The New Conservation Tax Incentives for Private Voluntary Conservation

On August 17, 2006, President Bush signed into law the Pension Protection Act of 2006 that contains a significant expansion of the federal tax incentive for land conservation. The income tax savings from these new incentives can be significant and substantial for a landowner.

The New Law:

  • Raises the deduction a donor can take for donating a conservation easement from 30% of their adjusted gross income in any year to 50%;
  • Allows qualifying farmers and ranchers to deduct up to 100% of their income;
  • Extends the carry-forward period for a donor to take tax deductions for voluntary conservation agreements from 5 to 15 years.

An Example -
Under the previous rules, a landowner earning $50,000 a year who donated a $1 million conservation easement could take a $15,000 deduction for the year of the donation and for an additional 5 years - a total of $90,000 in tax deductions.
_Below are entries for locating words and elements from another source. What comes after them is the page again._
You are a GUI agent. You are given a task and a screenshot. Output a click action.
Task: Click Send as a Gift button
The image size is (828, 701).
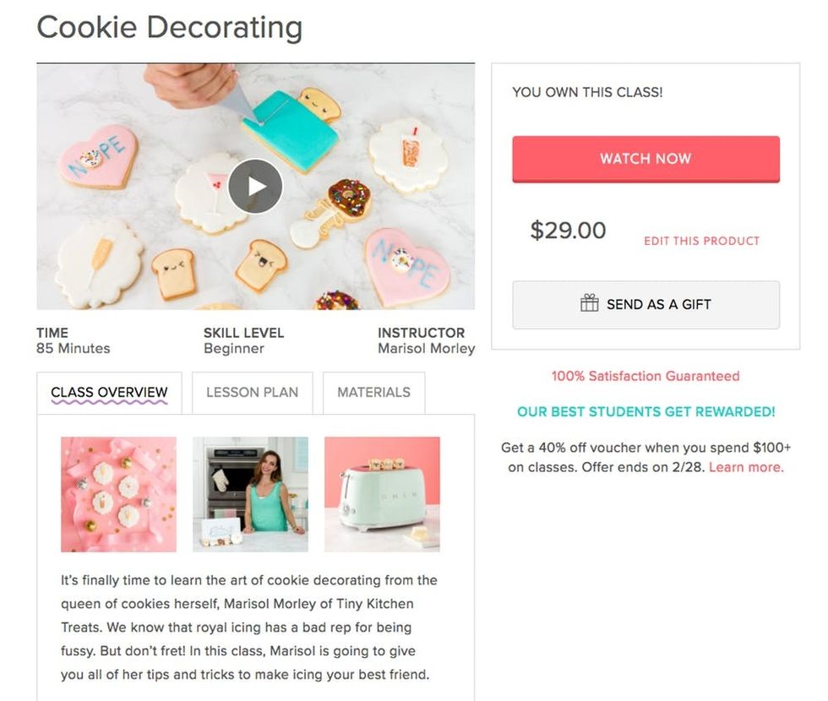(x=646, y=305)
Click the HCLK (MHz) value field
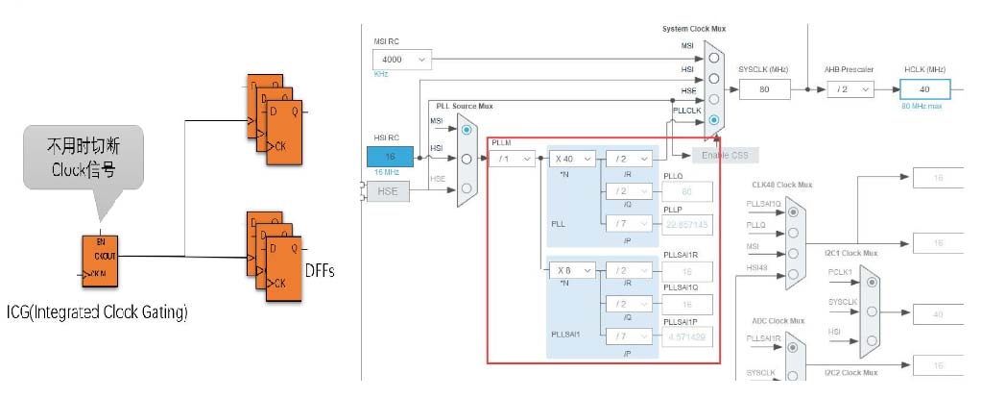This screenshot has width=982, height=398. 926,88
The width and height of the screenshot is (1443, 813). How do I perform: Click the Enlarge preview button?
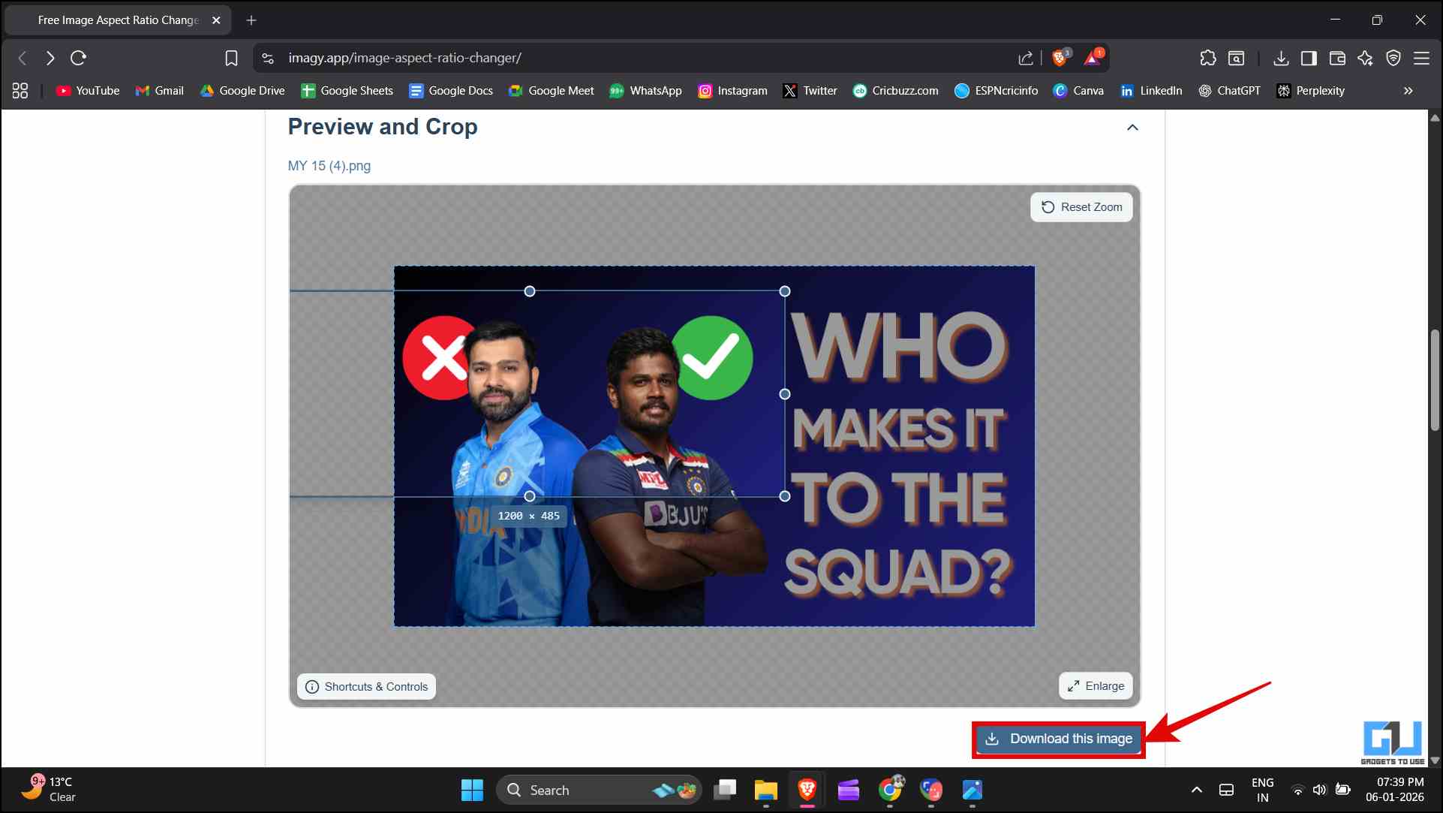click(x=1096, y=685)
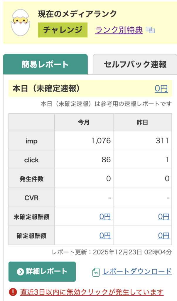Open this month's 未確定報酬額 0円 link
Viewport: 177px width, 301px height.
pos(105,217)
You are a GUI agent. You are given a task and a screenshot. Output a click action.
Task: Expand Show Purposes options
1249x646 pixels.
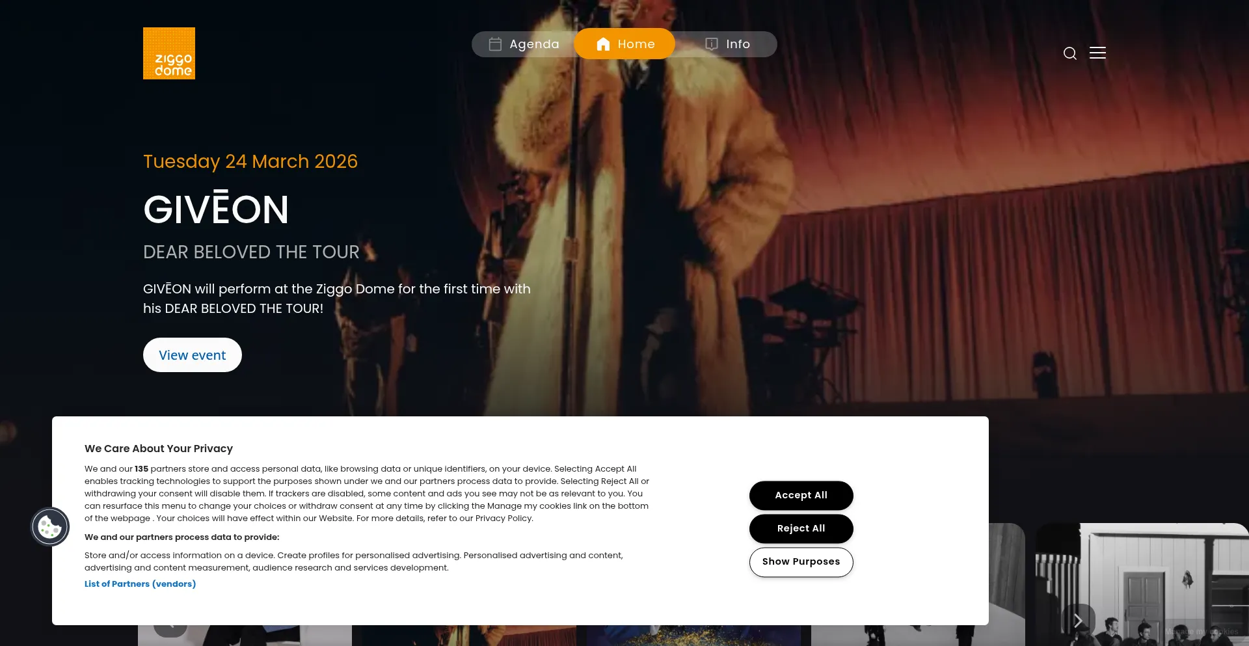[x=801, y=562]
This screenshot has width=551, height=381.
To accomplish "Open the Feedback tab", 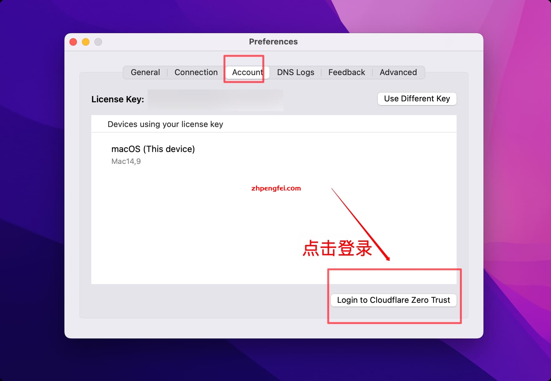I will pos(346,72).
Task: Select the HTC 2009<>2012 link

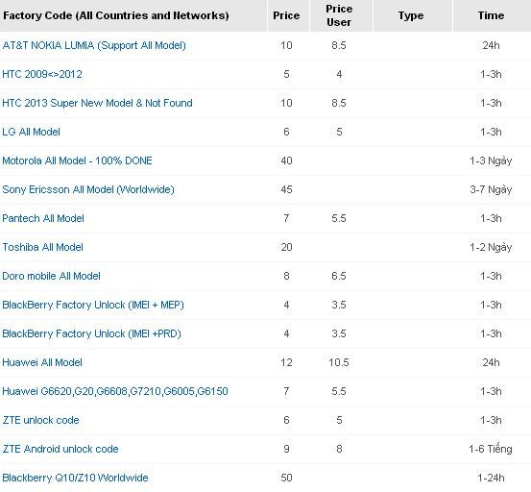Action: coord(42,74)
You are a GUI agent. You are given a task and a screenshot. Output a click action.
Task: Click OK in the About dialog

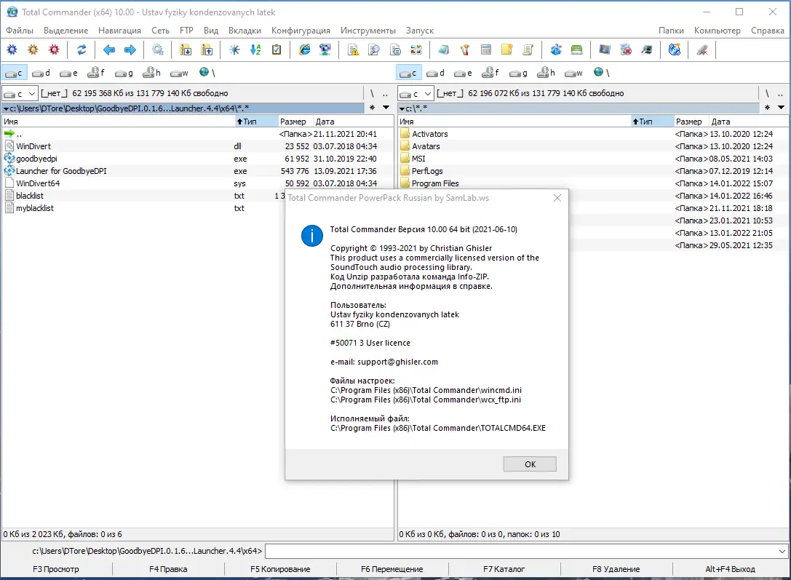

The new rules allow that landowner to deduct $25,000 for the year of the donation and then for an additional 15 years.  That's $400,000 in deductions.  If the landowner qualifies as a farmer or rancher, they can zero out their taxes.  In that case, they could take a maximum of $800,000 in deductions for their $1 million gift.

Qualification as a Farmer, Rancher, or Working Forest Owner -
The new law defines a farmer or rancher as someone who receives more than 50% of their income from "the trade or business of farming".  The law references an estate tax provision (Internal Revenue Code (IRC) 2032A(e)(5)) to define activities that count as farming.  Specifically, those activities include:

  • cultivating the soil or raising or harvesting any agricultural or horticultural commodity (including the raising, shearing, feeding, caring for, training, and management of animals) on a farm;
  • handling, drying, packing, grading, or storing on a farm any agricultural or horticultural commodity in its unmanufactured state, but only if the owner, tenant, or operator of the farm regularly produces more than one-half of the commodity so treated; and
  • the planting, cultivating, caring for, or cutting of trees, or the preparation (other than milling) of trees for market.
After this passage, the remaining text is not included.